Lea mengikuti saran yang diberikan Mala dan Mujid, dia mengikuti perlombaan bernyanyi yang diadakan di siring sungai. Di sana sudah terpasang panggung yang indah dengan ciri khas tradisional, terbuat dari bilah bambu dan juga purun serta alat-alat musik yang juga sudah disediakan panitia lomba. 

Banyak orang-orang yang menyaksikan perlombaan bernyanyi itu. Dari berbagai kalangan hingga wisatawan di luar kota hanya untuk melihat perlombaan dan berkunjung ke pasar kue tradisional yang juga menjadi daya tarik wisata di hari minggu itu.

Mujid yang sedang menjemput Mala dari rumah Kak Namjid pagi itu tampak mendapatkan  perlakuan sinis dari kakaknya Mala itu. Namun, Kak Puspa berusaha meluruskan dan memberi pengertian kalau Mala hanya melihat temannya yang tampil di siring sungai. Kak Namjid tidak peduli akan hal itu, karena dia memang tak pernah peduli terhadap Mala. Hanya Kak Puspa yang mengerti perasaan Mala dan memperbolehkan Mala untuk pergi ke siring sungai.

Hari itu langit tampak cerah, seakan merestui acara yang akan diadakan. Orang-orang yang ramai lalu lalang, dan suara sound yang sudah mulai terdengar. Air sungai juga ikut menjadi saksi, desiran angin yang berhembus dan arus sungai yang tampak bergelombang karena beberapa kelotok dan jukung yang melintas. Panggung pertunjukan itu sudah sangat bersahabat dengan alam rupanya. 

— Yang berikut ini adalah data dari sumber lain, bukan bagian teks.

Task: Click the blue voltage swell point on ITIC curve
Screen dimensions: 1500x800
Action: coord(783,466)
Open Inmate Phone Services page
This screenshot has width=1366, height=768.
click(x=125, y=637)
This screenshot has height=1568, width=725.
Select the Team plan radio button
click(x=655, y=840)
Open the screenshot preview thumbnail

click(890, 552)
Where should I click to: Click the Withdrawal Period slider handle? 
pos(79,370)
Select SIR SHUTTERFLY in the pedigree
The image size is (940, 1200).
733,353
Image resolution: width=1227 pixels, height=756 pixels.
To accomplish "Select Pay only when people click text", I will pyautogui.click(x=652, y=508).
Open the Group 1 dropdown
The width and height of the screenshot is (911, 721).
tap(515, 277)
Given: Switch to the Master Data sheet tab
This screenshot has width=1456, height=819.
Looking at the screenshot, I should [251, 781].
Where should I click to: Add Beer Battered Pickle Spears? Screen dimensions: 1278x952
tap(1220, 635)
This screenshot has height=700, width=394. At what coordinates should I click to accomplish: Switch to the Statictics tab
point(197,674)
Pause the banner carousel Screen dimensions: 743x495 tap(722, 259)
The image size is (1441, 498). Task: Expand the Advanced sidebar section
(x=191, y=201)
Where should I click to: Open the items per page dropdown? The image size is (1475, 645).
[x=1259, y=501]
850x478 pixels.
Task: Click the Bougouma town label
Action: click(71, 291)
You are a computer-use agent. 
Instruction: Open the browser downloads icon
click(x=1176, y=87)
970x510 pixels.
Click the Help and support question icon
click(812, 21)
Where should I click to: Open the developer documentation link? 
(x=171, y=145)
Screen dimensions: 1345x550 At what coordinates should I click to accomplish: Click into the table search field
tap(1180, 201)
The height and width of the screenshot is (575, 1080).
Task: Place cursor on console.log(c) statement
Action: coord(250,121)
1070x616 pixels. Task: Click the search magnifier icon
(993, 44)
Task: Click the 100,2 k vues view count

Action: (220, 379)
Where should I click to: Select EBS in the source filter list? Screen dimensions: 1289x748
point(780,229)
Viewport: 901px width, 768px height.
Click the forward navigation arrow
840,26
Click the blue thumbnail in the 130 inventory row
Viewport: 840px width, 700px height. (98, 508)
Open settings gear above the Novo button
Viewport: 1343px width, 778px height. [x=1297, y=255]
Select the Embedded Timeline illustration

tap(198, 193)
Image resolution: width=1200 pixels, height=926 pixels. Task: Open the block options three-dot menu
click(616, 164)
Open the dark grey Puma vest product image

Mala dan Mujid datang tepat waktu mereka berdiri di area penonton walau tidak sempat kebagian kursi, sedangkan di kursi peserta juga sudah ada Lea yang duduk sangat cantik dengan dandanan yang sangat keren. Lea memilih gaya busana tahun 80-an dan menata rambutnya sangat indah bak gadis-gadis dengan gaya retro, bahkan Mujid sangat terpesona dengan gaya Lea yang melihatkan Lea yang sangat berbeda. 

"Itu Lea, wow dia tampak sangat keren dan cantik," tutur Mujid yang terpana dengan  penampilan Lea, bahkan mulutnya sampai terbuka karena terlalu terpesona, hingga Mala menutup mulut Mujid karena takut dimasuki lalat dan binatang lain. 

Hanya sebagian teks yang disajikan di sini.